In a method of manufacturing a ridge waveguide type semiconductor laser device having a ridge, a first conductivity type cladding layer, an active layer, a second conductivity type first cladding layer, and a second conductivity type on a first conductivity type semiconductor substrate. A first film formation step of sequentially forming an etching stop layer, a second conductivity type second cladding layer, and a second conductivity type cap layer; and after the first film formation step, the cap layer and the A ridge forming step of partially etching the second cladding layer to expose the etching stop layer and forming the ridge; and after the ridge forming step, a first conductive layer is formed on the ridge and the exposed etching stop layer. A second film formation step of sequentially forming a current confinement layer of a type and a first conductivity type current confinement cap layer having a higher etching rate with respect to a predetermined etching solution than the current confinement layer; After the second film formation step, the current confinement cap layer on the ridge is etched using the etchant to expose the current confinement layer, and the first etching step. Etching the exposed current confinement layer to expose the ridge, and forming a second conductivity type contact layer on the ridge exposed in the second etching step. A ridge waveguide type semiconductor laser device having a film forming step.

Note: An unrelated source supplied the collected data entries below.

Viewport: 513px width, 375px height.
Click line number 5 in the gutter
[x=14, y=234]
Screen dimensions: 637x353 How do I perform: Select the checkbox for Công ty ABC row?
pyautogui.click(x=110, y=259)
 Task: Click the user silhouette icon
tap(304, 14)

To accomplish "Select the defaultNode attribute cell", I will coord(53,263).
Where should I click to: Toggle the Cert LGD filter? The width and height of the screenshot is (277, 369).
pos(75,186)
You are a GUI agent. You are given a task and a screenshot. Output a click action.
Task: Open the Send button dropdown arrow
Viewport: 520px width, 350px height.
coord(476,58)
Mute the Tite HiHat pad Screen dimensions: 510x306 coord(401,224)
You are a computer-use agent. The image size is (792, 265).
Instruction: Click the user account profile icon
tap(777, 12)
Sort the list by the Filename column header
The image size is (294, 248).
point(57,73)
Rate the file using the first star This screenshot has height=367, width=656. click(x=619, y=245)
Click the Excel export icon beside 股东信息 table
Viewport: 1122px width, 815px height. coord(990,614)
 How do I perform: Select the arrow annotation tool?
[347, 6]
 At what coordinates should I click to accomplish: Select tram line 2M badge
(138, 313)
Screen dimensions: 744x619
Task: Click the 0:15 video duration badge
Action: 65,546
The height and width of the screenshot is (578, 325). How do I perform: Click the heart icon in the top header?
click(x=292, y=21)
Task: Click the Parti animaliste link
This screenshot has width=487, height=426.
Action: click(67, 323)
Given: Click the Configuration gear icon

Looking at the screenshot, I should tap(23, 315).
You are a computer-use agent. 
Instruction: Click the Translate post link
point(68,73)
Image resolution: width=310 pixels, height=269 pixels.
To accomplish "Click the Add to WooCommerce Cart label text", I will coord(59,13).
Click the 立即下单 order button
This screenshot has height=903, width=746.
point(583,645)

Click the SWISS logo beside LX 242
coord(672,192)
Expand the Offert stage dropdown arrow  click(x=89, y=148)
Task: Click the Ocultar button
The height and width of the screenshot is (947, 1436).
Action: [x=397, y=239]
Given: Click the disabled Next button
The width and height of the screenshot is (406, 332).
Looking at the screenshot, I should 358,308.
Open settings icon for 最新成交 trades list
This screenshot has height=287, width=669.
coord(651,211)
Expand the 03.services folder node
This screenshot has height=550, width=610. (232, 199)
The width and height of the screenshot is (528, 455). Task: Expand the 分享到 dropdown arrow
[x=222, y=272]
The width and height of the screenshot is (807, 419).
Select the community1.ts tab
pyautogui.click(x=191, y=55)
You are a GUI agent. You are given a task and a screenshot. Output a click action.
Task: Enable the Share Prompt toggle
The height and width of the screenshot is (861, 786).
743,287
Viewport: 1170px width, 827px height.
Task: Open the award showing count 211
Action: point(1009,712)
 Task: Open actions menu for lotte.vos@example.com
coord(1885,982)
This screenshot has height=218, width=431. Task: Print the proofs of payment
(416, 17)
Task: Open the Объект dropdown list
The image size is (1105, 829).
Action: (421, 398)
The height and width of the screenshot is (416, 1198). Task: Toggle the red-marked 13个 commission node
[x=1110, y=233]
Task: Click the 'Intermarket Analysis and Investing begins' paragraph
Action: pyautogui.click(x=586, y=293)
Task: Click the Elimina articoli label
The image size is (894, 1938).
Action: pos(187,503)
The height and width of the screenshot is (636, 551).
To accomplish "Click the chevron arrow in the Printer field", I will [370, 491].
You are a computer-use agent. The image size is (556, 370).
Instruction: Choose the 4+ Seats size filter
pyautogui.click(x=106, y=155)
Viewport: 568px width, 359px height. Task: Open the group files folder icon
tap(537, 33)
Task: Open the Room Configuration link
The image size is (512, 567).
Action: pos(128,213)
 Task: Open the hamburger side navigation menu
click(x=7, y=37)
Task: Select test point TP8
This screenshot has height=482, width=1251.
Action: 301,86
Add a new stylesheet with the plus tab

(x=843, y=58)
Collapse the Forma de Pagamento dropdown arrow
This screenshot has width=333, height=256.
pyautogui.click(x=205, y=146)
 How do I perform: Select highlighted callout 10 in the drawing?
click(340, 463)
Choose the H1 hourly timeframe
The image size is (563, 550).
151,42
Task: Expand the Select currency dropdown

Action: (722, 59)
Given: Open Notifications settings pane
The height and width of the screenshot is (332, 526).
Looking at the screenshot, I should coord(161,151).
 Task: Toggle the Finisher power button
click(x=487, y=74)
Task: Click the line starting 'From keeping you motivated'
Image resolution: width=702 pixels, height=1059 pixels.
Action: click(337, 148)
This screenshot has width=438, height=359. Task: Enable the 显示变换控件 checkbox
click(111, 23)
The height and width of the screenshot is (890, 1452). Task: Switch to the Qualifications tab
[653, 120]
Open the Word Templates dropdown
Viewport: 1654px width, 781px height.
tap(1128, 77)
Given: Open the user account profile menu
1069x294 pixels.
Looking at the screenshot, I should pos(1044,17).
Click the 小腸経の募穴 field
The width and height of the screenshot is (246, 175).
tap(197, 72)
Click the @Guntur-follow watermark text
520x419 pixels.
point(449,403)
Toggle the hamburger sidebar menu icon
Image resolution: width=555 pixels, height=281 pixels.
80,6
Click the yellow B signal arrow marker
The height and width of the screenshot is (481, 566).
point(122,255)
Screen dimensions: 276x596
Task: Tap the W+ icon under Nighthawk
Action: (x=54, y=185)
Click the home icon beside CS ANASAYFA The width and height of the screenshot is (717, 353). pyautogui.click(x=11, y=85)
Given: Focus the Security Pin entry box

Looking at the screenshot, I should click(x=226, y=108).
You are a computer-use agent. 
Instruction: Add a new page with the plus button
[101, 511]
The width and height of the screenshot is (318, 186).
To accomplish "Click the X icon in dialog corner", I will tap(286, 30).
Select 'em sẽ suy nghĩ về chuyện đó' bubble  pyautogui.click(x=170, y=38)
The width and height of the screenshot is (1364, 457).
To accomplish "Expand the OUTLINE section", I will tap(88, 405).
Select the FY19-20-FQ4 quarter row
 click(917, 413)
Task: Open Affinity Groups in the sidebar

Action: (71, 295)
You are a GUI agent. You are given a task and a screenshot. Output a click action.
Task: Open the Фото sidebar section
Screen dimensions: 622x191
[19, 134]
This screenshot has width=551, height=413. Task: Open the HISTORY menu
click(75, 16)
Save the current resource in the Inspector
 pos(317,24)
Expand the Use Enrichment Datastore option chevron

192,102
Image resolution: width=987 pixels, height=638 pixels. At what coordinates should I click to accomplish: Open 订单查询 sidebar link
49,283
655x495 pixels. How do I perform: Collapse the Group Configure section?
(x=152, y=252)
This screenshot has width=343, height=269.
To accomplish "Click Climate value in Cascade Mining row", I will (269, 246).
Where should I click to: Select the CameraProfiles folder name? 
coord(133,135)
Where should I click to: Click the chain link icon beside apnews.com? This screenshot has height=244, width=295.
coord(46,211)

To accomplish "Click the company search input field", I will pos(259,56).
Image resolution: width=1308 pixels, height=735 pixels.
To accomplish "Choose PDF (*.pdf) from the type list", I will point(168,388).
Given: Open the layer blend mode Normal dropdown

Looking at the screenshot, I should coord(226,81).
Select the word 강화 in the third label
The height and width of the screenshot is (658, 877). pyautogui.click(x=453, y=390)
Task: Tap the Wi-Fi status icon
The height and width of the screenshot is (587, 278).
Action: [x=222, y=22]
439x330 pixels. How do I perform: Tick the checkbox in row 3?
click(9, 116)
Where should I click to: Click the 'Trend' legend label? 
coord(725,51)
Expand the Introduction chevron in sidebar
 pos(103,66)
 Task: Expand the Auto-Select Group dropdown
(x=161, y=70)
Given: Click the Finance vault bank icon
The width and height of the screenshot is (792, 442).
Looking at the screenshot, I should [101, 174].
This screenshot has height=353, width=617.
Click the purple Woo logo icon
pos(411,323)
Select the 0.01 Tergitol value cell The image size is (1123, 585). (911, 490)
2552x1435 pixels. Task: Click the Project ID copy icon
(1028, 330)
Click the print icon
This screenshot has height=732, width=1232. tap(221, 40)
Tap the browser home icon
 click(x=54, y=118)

According to the method of manufacturing a ridge waveguide type semiconductor laser device of the present invention, to allow sufficiently increase the thickness of the current constriction layer, thereby able reducing light absorption loss, can also be reduced threshold current and operating current, There is an effect that it is possible to provide a manufacturing method of a ridge waveguide type semiconductor laser device that has good product reproducibility and yield, easy process control and is suitable for production.

Hereinafter, embodiments of the present invention will be described with reference to the drawings by way of preferred examples.
For simplicity of explanation, the same reference numerals are given to the same components as those of the above-described conventional example, and the description thereof is omitted.

FIG. 1 is a manufacturing process diagram of an embodiment of a manufacturing method of a ridge waveguide type semiconductor laser device of the present invention.
(First step) to (Third step)
In the manufacturing process of the present embodiment, first, from the first process to the third process, from the first process (FIG. 5A) to the third process (FIG. 5C) of the conventional example described above. Since this is the same, the description thereof is omitted.

(4th process)
After finishing the third step in the same manner as in the conventional example, the stripe mask 14 is removed, and a second growth is performed by, for example, MOCVD, and an etching stop layer made of exposed p-Al0.7Ga0.3As is formed. 6 and current confinement layers 101, 102, 103 made of n-Al0.6Ga0.4As having a thickness of 0.7 μm and a current confinement cap layer made of n-GaAs having a thickness of 0.5 μm on both sides of the ridge stripe structure 9. 104, 105 and 106 are formed ( D in FIG. 1).

(5th process)
Next, a photoresist 19 is applied to the entire surface by a method such as spin coating. At this time, the photoresist 19 covers the current confinement cap layers 104 , 105, and 106 ( E in FIG. 1).

(Sixth step)
Next, the photoresist 19 is etched back by a method such as ashing to obtain a photoresist 19a formed by self-alignment in which the head portion of the current confinement cap layer 106 is exposed ( F 1 in FIG. 1).

(Seventh step)
Next, using the photoresist 19a as a mask, the current confinement cap layer 106 made of n-GaAs is etched by an etchant that selectively wet- etches GaAs, and the current confinement layer 103 made of n-Al0.6Ga0.4As is formed. Expose. At this time, a part of the current confinement cap layer 106 masked by the photoresist 19a is also etched by the side etching, but the side surfaces 20 of the ridge stripe structure are not exposed because the current confinement layers 101, 102, 103 are present. Therefore, the p-second cladding layer 7 is not exposed ( G in FIG. 1).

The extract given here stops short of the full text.